Task instructions =
What lines below contain the word "question"? Please pull each one out.

Supplied data =
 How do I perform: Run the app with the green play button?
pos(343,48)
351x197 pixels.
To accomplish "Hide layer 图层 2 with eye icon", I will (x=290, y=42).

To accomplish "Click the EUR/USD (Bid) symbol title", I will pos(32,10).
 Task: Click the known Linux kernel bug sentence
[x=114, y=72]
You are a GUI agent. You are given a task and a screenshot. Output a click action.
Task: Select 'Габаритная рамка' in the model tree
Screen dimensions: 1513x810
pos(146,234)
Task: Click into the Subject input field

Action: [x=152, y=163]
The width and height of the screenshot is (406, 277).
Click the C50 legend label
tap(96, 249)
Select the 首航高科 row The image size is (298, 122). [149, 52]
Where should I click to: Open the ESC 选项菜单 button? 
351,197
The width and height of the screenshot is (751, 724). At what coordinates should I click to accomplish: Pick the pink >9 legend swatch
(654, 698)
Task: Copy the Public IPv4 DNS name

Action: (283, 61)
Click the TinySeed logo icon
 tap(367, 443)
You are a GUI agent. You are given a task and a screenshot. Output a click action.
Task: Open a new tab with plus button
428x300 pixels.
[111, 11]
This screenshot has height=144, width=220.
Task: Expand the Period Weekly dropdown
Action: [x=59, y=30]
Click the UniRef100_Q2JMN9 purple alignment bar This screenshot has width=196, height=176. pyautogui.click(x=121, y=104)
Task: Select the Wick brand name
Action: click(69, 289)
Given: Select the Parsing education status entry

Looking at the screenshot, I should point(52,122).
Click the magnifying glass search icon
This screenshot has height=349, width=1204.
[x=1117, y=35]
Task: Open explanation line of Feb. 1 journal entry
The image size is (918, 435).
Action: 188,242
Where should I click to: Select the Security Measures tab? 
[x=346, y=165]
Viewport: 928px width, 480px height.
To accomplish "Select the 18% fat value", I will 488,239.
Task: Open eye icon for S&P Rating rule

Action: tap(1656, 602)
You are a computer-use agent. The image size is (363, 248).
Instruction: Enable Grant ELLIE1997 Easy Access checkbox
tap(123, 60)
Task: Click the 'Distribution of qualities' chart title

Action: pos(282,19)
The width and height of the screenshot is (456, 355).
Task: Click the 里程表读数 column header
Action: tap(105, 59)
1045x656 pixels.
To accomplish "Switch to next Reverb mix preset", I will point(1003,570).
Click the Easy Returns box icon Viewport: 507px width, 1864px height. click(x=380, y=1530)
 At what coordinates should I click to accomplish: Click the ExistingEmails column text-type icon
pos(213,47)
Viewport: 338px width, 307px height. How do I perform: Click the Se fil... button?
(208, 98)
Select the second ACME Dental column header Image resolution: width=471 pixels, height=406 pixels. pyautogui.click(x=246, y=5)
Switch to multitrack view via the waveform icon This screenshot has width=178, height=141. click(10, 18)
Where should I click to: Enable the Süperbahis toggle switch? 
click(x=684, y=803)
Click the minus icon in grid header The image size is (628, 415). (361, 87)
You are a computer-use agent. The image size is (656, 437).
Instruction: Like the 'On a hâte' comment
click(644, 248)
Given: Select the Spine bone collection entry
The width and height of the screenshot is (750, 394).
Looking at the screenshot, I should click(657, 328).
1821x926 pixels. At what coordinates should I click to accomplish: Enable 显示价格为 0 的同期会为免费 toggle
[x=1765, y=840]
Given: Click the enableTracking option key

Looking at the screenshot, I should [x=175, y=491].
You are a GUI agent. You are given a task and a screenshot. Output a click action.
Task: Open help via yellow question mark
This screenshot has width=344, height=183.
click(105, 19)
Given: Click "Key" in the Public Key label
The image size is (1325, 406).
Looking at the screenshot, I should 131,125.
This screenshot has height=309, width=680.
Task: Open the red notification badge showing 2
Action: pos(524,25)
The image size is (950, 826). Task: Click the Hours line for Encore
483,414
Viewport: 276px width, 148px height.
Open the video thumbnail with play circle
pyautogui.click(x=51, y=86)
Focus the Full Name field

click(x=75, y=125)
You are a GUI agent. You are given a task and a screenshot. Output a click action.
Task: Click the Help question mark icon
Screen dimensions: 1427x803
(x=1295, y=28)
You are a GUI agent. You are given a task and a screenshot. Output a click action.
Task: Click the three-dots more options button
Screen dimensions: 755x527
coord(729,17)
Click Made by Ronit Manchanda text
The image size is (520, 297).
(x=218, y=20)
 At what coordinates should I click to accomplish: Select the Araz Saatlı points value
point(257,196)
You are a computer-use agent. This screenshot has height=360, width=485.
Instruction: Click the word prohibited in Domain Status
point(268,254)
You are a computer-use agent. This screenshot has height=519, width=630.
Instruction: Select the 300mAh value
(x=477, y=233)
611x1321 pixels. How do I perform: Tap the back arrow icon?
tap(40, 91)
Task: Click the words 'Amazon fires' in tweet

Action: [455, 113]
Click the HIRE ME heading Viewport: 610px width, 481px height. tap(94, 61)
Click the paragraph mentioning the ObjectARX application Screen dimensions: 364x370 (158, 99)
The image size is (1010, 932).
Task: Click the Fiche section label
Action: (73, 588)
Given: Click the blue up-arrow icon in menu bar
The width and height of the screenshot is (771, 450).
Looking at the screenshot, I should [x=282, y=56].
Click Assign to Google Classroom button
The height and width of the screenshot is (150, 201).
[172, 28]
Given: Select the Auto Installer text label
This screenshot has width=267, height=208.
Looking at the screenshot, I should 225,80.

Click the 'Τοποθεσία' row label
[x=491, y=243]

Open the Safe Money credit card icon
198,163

Solution for this problem =
Task: Open help via yellow question mark
Task: Click the Help question mark icon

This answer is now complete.